I ducked behind one of the barriers for a moment, using the opportunity to catch my breath. That was when I caught the motion of where Dusk was. Desolants had taken the circuitous route around the hive, and were trying to flood up the tunnel from the opposite end. Dusk was there with her own group of myrmekes, defending the gap with blasts of snow, lances of sand, her classic shockwaves, and endless hands of earth.
I stepped back out into the breach as Mantle Dragonfire completed its third cycle, and shifted my style. Before, I’d been playing the defensive game, trying to wear the desolants down, give the myrmekes time to escape, but the tunnel was filled with only third gate soldier ants. They were laying down wardlines and natural enchantments. More than that, Dusk might need my help.
So I cut loose.
I exploded forward with all the force my enhanced body had and drove my fist into the ant that was opening its mandibles to release a force attack. As I did, I channeled power through the array of my newest spell. If I messed this up, I’d take a leg wound, so I just had to make sure I didn’t mess it up.
There was a flare of colorless gray light as the magic injected itself into the Desolant’s mana-garden. My spirit split and flared as my Curse of the Wilds spell rived into place, and I couldn’t help but grin.
The desolant I’d struck froze and seemed to frantically be working to force the thorns out of its spirit, so I thrust my palm out, squeezing and finishing the third cycle of Mantle Dragonfire.
Red and brown light thundered down the tunnel, aimed at the strongest of the ants, the peak third gate who specialized in lightning.
Maybe if it hadn’t been covered in powerful layers of forged fungi that draining energy from their carapaces and beast cores since the start of the fight, the ant’s thick shell would have been able to take the strike or been fast enough to get out of the way. Maybe if its powers were slightly more defensive in nature, like the myrmekes, it could have used a spell to defend itself.
But it couldn’t.
The bar of compressed mana split the ant in half, and the tunnel filled with an even more rancid olive oil scent than the entirety of the cemetery.
The other five ants didn’t seem bothered in the slightest. One ducked and began rummaging through its dead companion’s body until it pulled out the beastcore, while the other four began pouring spells down on me. The one I’d hit with the curse had regained control of its mana again, annoyingly, forcing me to spin out of the way of its conjured extra jaws.

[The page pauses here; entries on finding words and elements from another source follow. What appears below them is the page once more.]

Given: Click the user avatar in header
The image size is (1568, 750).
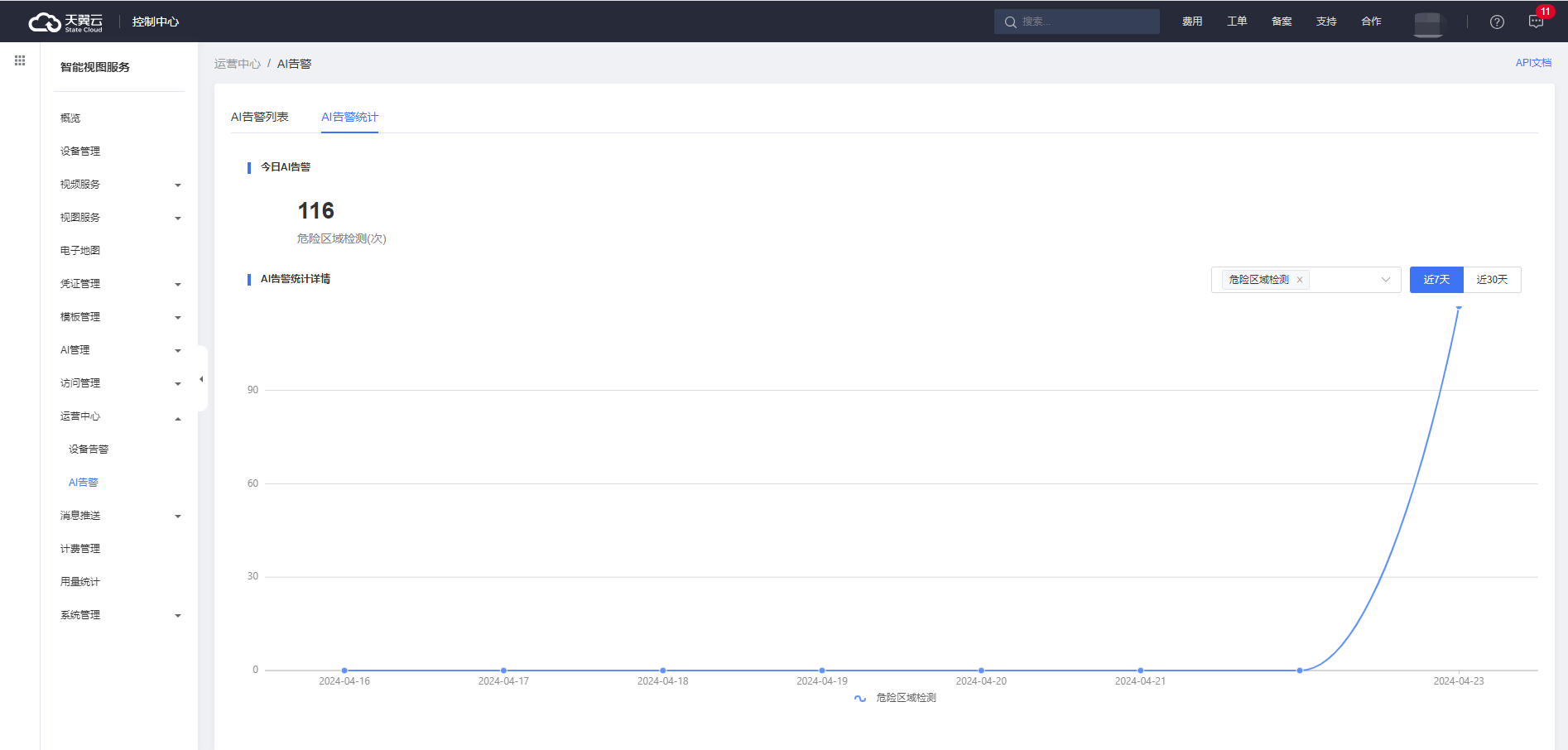Looking at the screenshot, I should pos(1428,23).
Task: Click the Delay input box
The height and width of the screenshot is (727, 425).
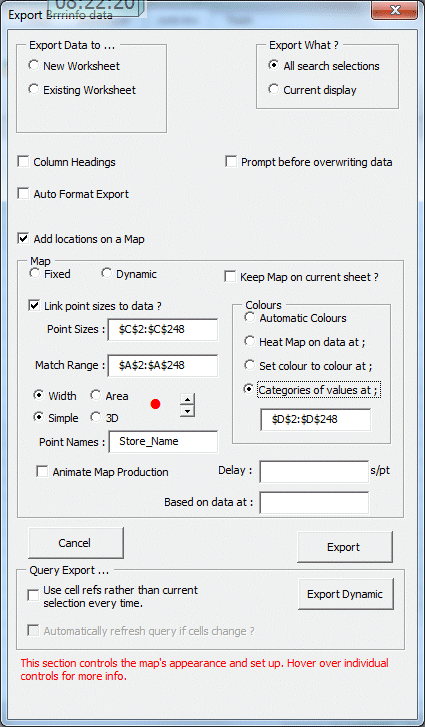Action: [314, 472]

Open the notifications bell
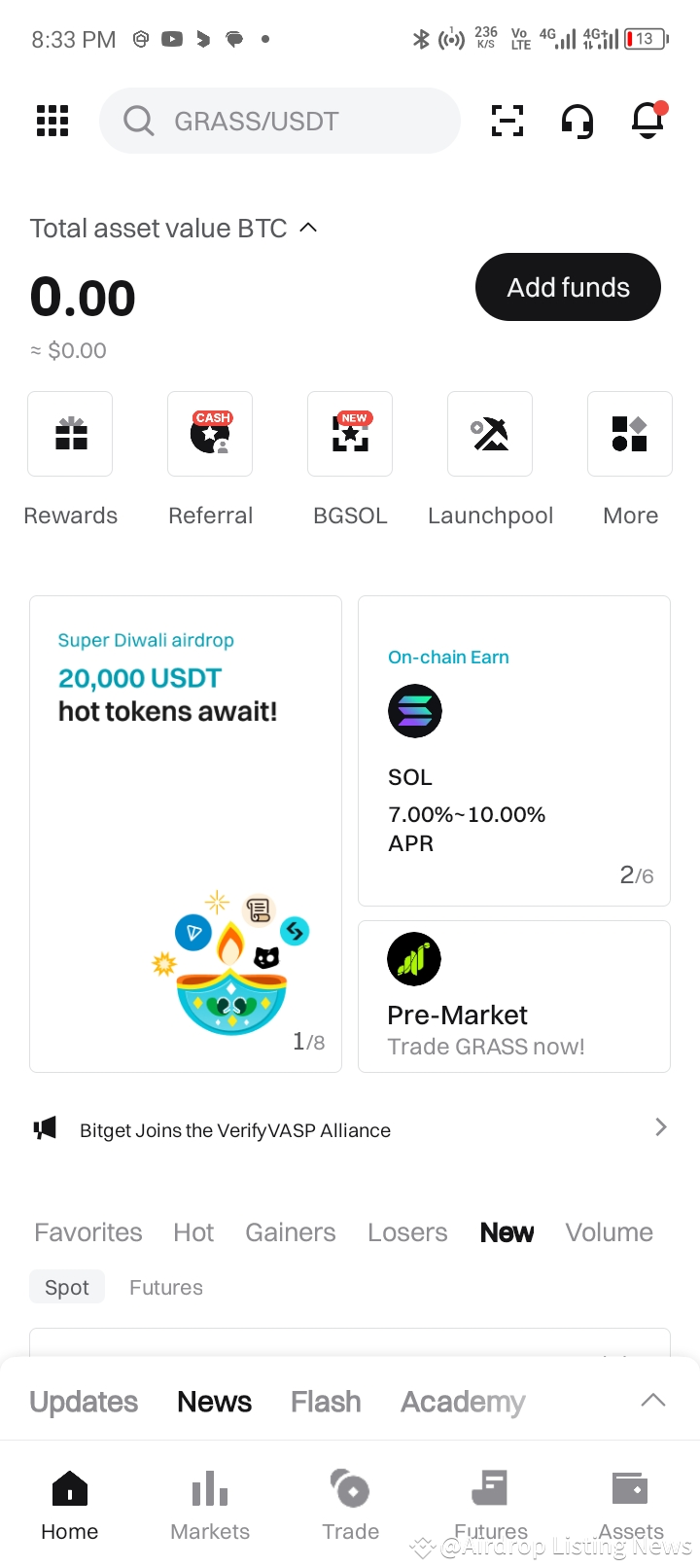[648, 121]
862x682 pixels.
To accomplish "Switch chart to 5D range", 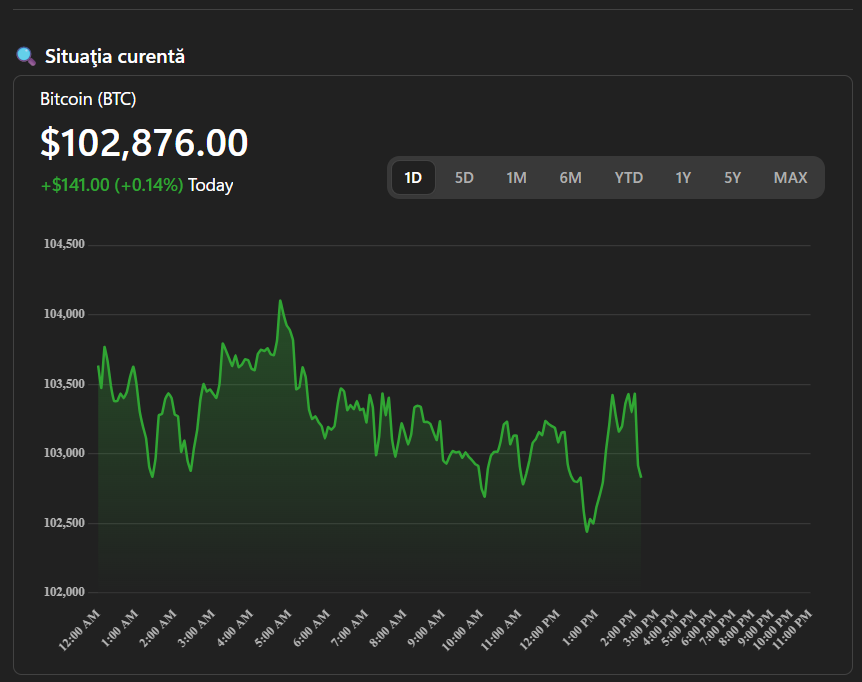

I dropped to the ground, cycling a new Mantle Dragonfire, and released a carpet of Stonesprout. It raced up from the ground with twisting sharp blades, stabbing into their carapaces, then swept both my hands up and sliced with blademoss, overcharging the spell and aiming for them. My bones flew out in conjunction with Markus’ spectral arrows, and I lobbed a firebomb potion down the hall.
It erupted, killing two more of the ants, and then I raced forward again, slamming another with a Curse of the Wilds, flaring Tortoise Time to dodge attacks, and unleashing a one-cycle dragon breath. The spell was weak, though, the fire ant caught it with a burning arc of its own fire. It spent a lot of power in the action, but my mana was also starting to gutter low.
I drew more power from my plants and unleashed waves of Briarthreads, blademoss, and mist all together, while cycling another Mantle Dragonfire.
The desolants turned and fled back up the tunnel.